(Collected data)
******
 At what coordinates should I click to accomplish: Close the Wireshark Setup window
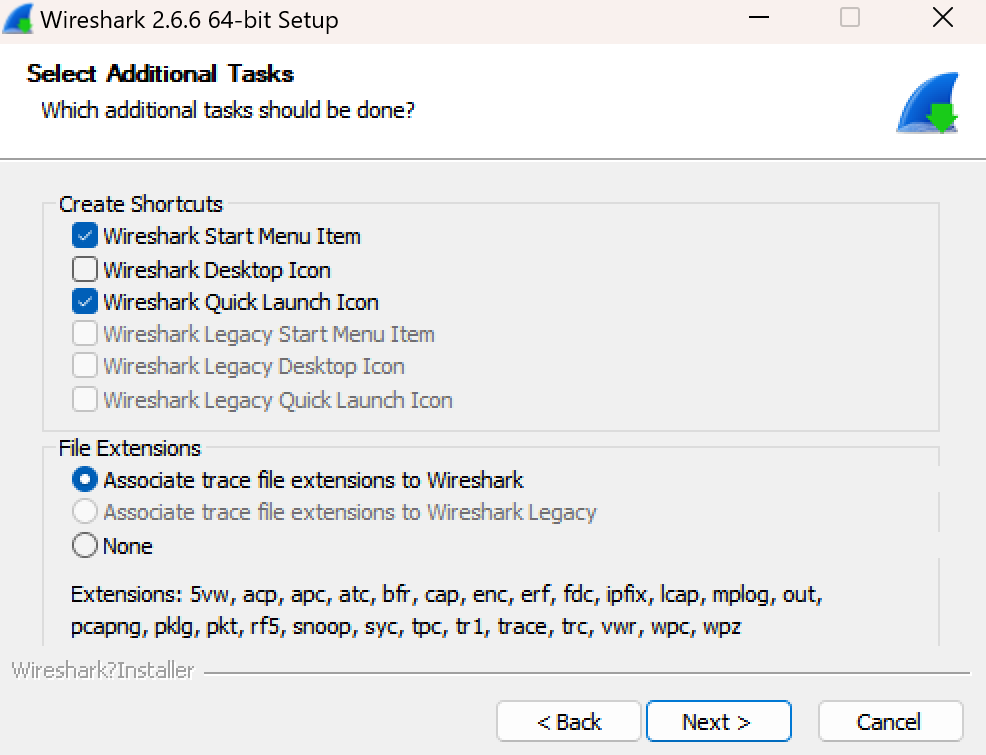pos(942,18)
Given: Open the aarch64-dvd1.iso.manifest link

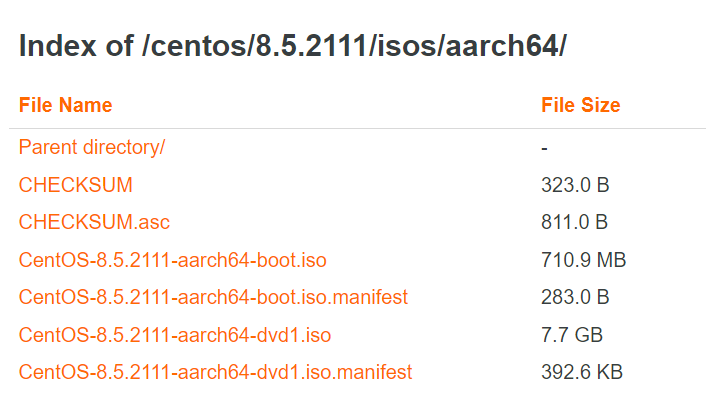Looking at the screenshot, I should (x=215, y=372).
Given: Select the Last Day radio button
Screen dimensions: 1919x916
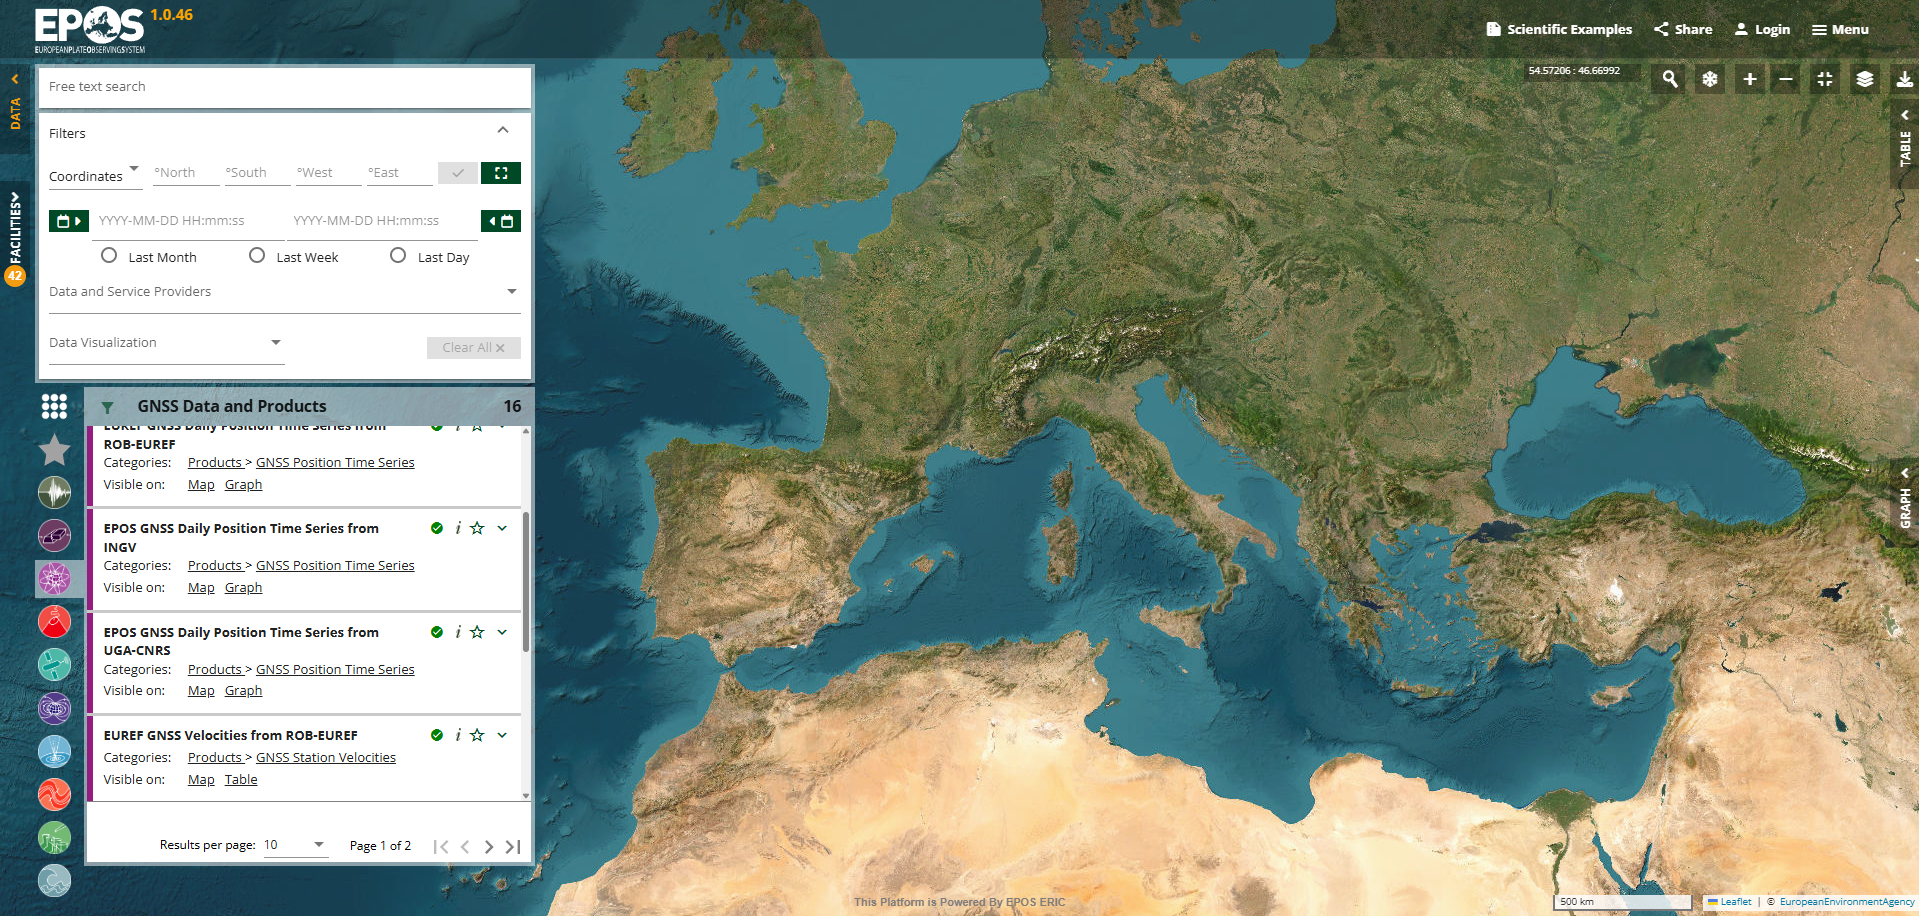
******
* Prompt: Leaving the images out, return every record exactly.

* Answer to this exercise:
 At what coordinates should I click to accomplish: Close the Wireshark Setup window
pos(942,18)
Given: Open the aarch64-dvd1.iso.manifest link

Looking at the screenshot, I should (x=215, y=372).
Given: Select the Last Day radio button
Screen dimensions: 1919x916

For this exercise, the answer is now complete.